I haven't experienced any crashes when Windows 7 sleeps, but I have noted a couple of recurring anomalies when it wakes back up. First, if I was logged out when Windows 7 went to sleep, when I wake it back up and attempt to log in, my first attempt always fails. No message is displayed. Instead, the first time I select a user and enter the password, Windows 7 says that it's logging in, but then just returns to the top-level screen with the user list. A second log-in attempt at this point will then successfully log in.
And second, sometimes when I wake up Windows 7 from a sleep state, it refuses to restore the monitor display. Instead, the monitor goes right back into power save mode. The only way to restore the system is to force it off by holding down the power button, and then restarting. When the system comes back up, it then restores itself to a waking state. The system does not appear to go through a normal boot sequence when power is reapplied -- it simply emerges from the previous sleep state. Very odd.
Given the amount of custom-rolled software out there, it should not surprise anyone that Windows 7 has a lot of software issues. With that said, most of the issues I personally have had with Windows 7 are with software vendors' profound desire the make it look different. For most of the interface changes they made, I can think of no functional reason other than to make it look different.

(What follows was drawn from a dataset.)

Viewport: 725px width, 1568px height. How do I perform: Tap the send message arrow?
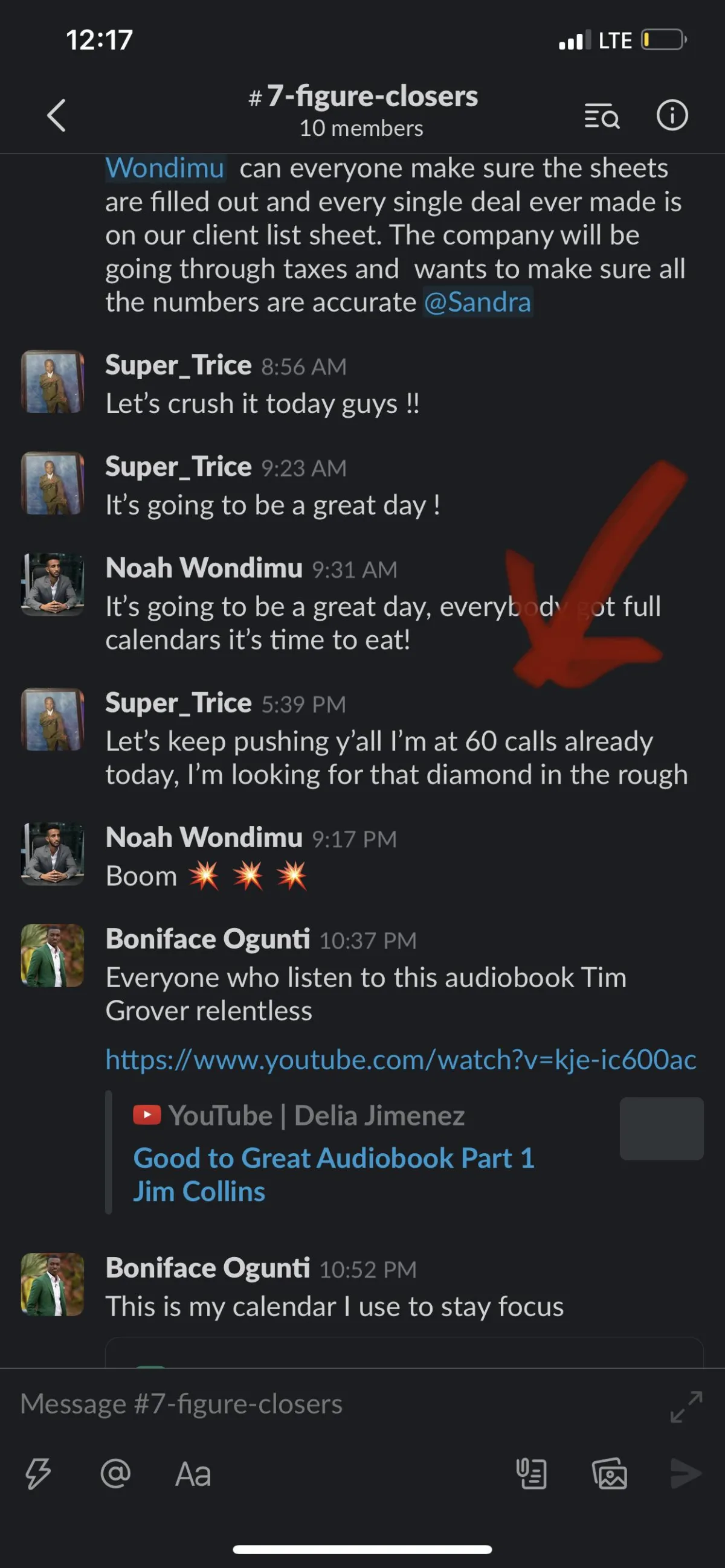pyautogui.click(x=686, y=1474)
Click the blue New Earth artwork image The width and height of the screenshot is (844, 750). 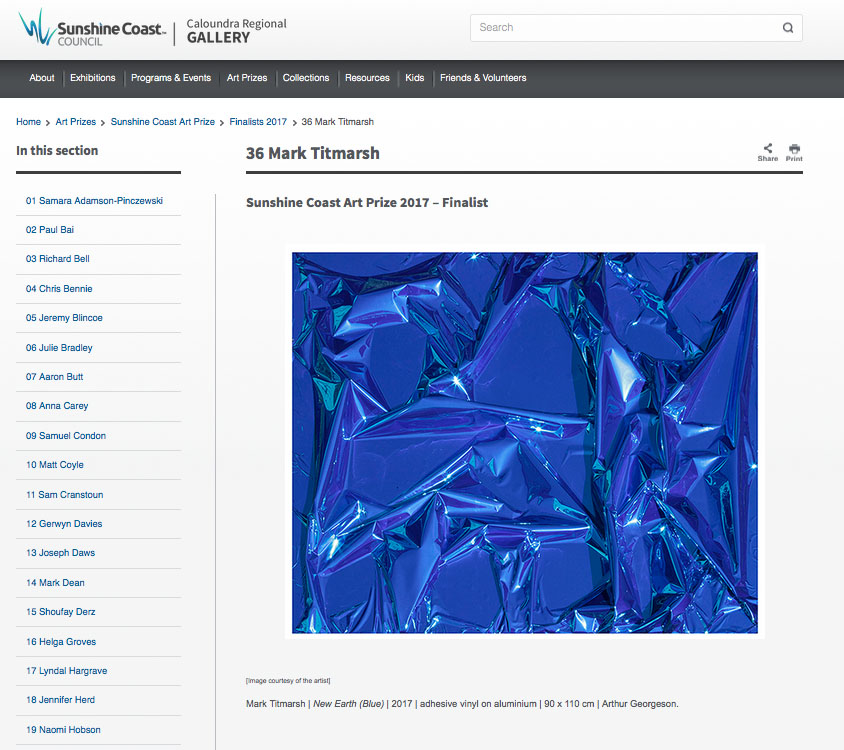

I have been able to fix most of the issues I have had, but I am only running out-of-the-box COTS on my desktop. Some of the more complex issues with drivers and such are still nagging. I think Windows 7 will probably be a pretty good operating system by SP3. Not better than the one it replaced (XP) but good.
After doing the (free) manufacturer's upgrade on my laptop from Vista to Windows 7, I no longer can use the built-in microphone for voice recognition. It works otherwise for sound recording. I can use an external mic plugged into an external jack as that works. Go figure.
After Microsoft reently announced it's dumping Unix/Linux support in future versions of FAST Search, Doug asked whether Microsoft should make an effort to support other OSes. Readers say yes:
Yes, it should. Otherwise, I believe, Microsoft's actions become anti-competitive and actionable under antitrust laws, which were designed to prevent just this sort of thing. Example: In the '50s, to promote competition in the transit bus market, GM was required to sell its Detroit Diesel engines to other manufacturers, such as Flxible. AT&T was broken up because it stifled competition in the long-distance market.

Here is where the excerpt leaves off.